Au moment du dépôt des amendements précédemment évoqués, je lui ai demandé rendez-vous puisqu’il était rapporteur de la loi. Après moults atermoiements et reports de dates, nous nous rencontrâmes enfin à sa permanence lommoise : élu député, il avait abandonné son mandat de maire. Je lui ai rappelé cet épisode, lui ai fait remarquer que le décret mettait hors la loi cette expérience faisant ses preuves, il l’a reconnu et a alors dit qu’il attendait la deuxième lecture du projet de loi à l’assemblée pour insister sur l’importance d’accepter ces amendements. Je ne me permettrai aucune conclusion sans preuve, mais comme une autre députée avec qui j’ai eu un débat télévisé à Lille m’a affirmé qu’il n’y avait jamais eu la moindre discussion à propos de ces amendements dans le groupe PS, que de fait ces amendements ne sont pas passés, je m’estime en droit de m’interroger sur la volonté réelle de faire en sorte qu’ils soient votés.

Bientôt quatre ans après, tout le monde constate que cette réforme continue d’interroger, moi-même suis encore très sollicitée par des communes qui souhaitent réviser l’organisation mise en place en 2013 (ou même en 2014), sachant qu’on en a totalement oublié les ambitions de départ. C’est-à-dire ? F. Hollande, (9/10/2012), "ce n’est pas la clef de tout, mais le premier levier de la réussite" ! V. Peillon (23/01/2013), "Nous abordons, avec la réforme des rythmes, une phase importante de la refondation de l'École de la République. Elle influera sur l'organisation du travail des enseignants et leur manière même de travailler". Annexe du projet de loi, "La réforme des rythmes doit agir comme un levier pour faire évoluer le fonctionnement de l’école autour d’un projet éducatif territorial". J.M. Ayrault, (22/08/2013), "nous avons décidé de retrouver des rythmes scolaires mieux adaptés à l’objectif de réussite de tous. Au-delà de la question des rythmes, les projets éducatifs territoriaux à venir doivent être une occasion de redéfinir la façon dont l’école, les parents, les collectivités, les associations, ensemble, prennent en charge la réussite de tous" !

N. Vallaud-Belkacem, (15/12/2015), "Dans le cadre des nouveaux rythmes éducatifs, les parents délégués sont associés à l’élaboration et au suivi des projets éducatifs territoriaux.
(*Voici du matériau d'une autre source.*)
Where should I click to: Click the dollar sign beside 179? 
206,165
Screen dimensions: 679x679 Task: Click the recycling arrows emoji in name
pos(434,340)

Plusieurs rapports récents ont mis en évidence la nécessité de renforcer ce dialogue avec les familles concernant l’articulation des temps scolaires et périscolaires".

En 2017, où en est-on ? Les projets, juste conditionnels pour obtenir les fonds de la CAF, se résument le plus souvent à un listing des professionnels et bénévoles engagés par les collectivités suivi par un catalogue d’activités. Beaucoup de parents rencontrés ont découvert, grâce à ma conférence, que leur commune avait signé un PEdT ! L’école a-t-elle changé comme attendu par le ministre ?
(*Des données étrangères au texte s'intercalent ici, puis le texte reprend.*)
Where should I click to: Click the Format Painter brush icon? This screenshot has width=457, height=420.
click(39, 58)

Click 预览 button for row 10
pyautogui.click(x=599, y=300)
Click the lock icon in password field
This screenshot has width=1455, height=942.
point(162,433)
Le rapport de l’IGEN (ici) paru en juin 2016 montre que "la réorganisation des enseignements semble avoir surtout bénéficié au français et aux mathématiques, qui étaient déjà favorisés dans les répartitions horaires et qui se repositionnent majoritairement sur les cinq matinées." "Les sciences, les arts et surtout l’éducation physique et sportive apparaissent, un peu plus encore qu’auparavant, en danger." Malgré ce bénéfice pour les maths, "les résultats de TIMSS sont sans appel : en fin de CM1, les jeunes français ont un niveau nettement inférieur à la moyenne des 49 pays participant à l’enquête internationale TIMSS évaluant les compétences en maths et en sciences. En Europe la France se retrouve tout à fait en bas du tableau, 22ème sur 22." (ici) !

Le périscolaire plutôt que le scolaire

Tous les autres rapports ne s’intéressent qu’à la qualité des activités périscolaires, celui que la ministre actuelle a pris en exemple pour prétendre que tout va bien met en évidence une grande fatigue des enfants (ici).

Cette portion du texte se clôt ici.